Reading text
============================================================
WORKING THEIR WAY UP
It was Michael J. Fox’s character Brantley Foster who showed us a real overnight success would take about two weeks. 1987’s “The Secret of My Success” is a funny lampoon of business life, but we all know that kind of story just doesn’t happen. Even rock’s Huey Lewis once quipped he was a 10-year overnight success. But can someone from the low ranks really rise to the very top of an organization? At Little Turtle Country Club in Westerville, the answer is yes, times two.
Mike Hill was 18 years old when a buddy from the pro shop at Little Turtle got him on staff raking traps. “I worked that summer knowing I was going to Bowling Green to study physical education,” says Hill. “I worked another summer after my freshman year and decided to transfer to OSU to study agronomy.” The superintendent liked Hill’s style, so he worked at the club mornings and then attended class in the afternoon. “I graduated in ’77, and began to work for a new super. He was in from Scioto Country Club,” says Hill. After a couple years, he left for the Carolinas, so the job was open. “Andy Inman was the director of golf and John Meade came in roughly the same time as general manager,” says Hill. It was Inman who hired him as the superintendent.
============================================================
Requests
(a) Do the following statements agree with the article on Little Turtle Country Club? Answer yes or no for each, and quote the exact words from the article that decide it.
(i) Mike Hill was 18 when he started working at Little Turtle raking traps.
(ii) Hill transferred to OSU to study physical education.
(iii) John Meade hired Hill as the superintendent.
(b) List every real person named in the article on Little Turtle Country Club, leaving out movie characters.
(c) In the article on Little Turtle Country Club, which club did the new superintendent who followed Hill's graduation come from?

Information supplied
============================================================
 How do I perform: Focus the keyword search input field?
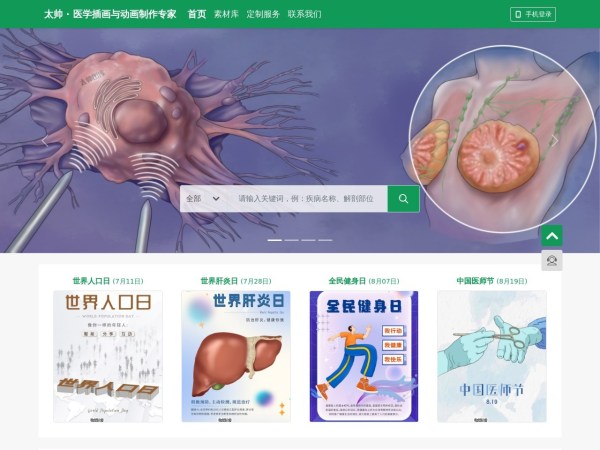click(309, 199)
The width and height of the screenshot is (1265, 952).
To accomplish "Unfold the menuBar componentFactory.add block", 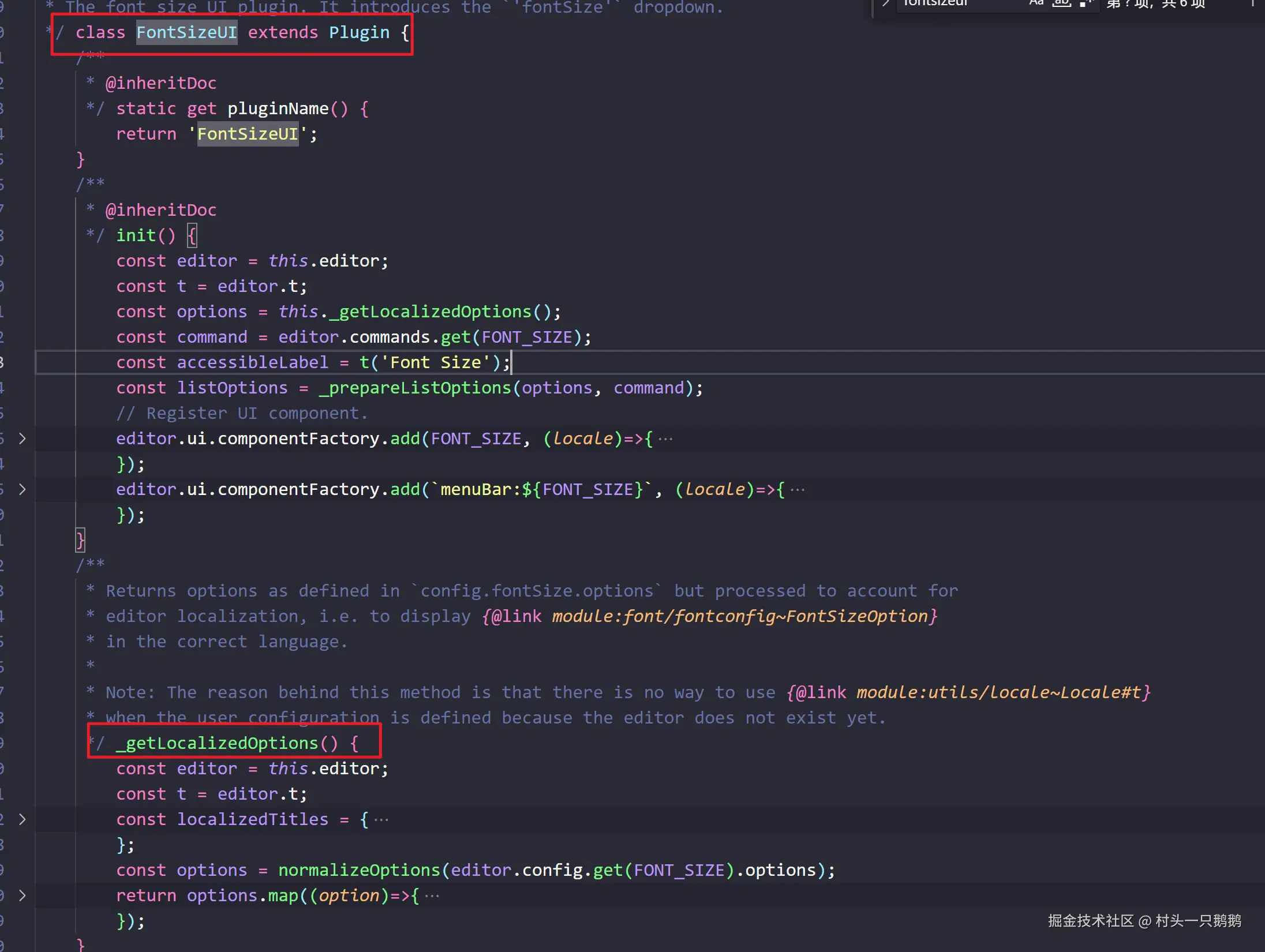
============================================================
Exercise solutions
(a)
(i) Yes: "Mike Hill was 18 years old when a buddy from the pro shop at Little Turtle got him on staff raking traps."
(ii) No: "decided to transfer to OSU to study agronomy."
(iii) No: "It was Inman who hired him as the superintendent."

(b) Michael J. Fox, Huey Lewis, Mike Hill, Andy Inman, John Meade

(c) Scioto Country Club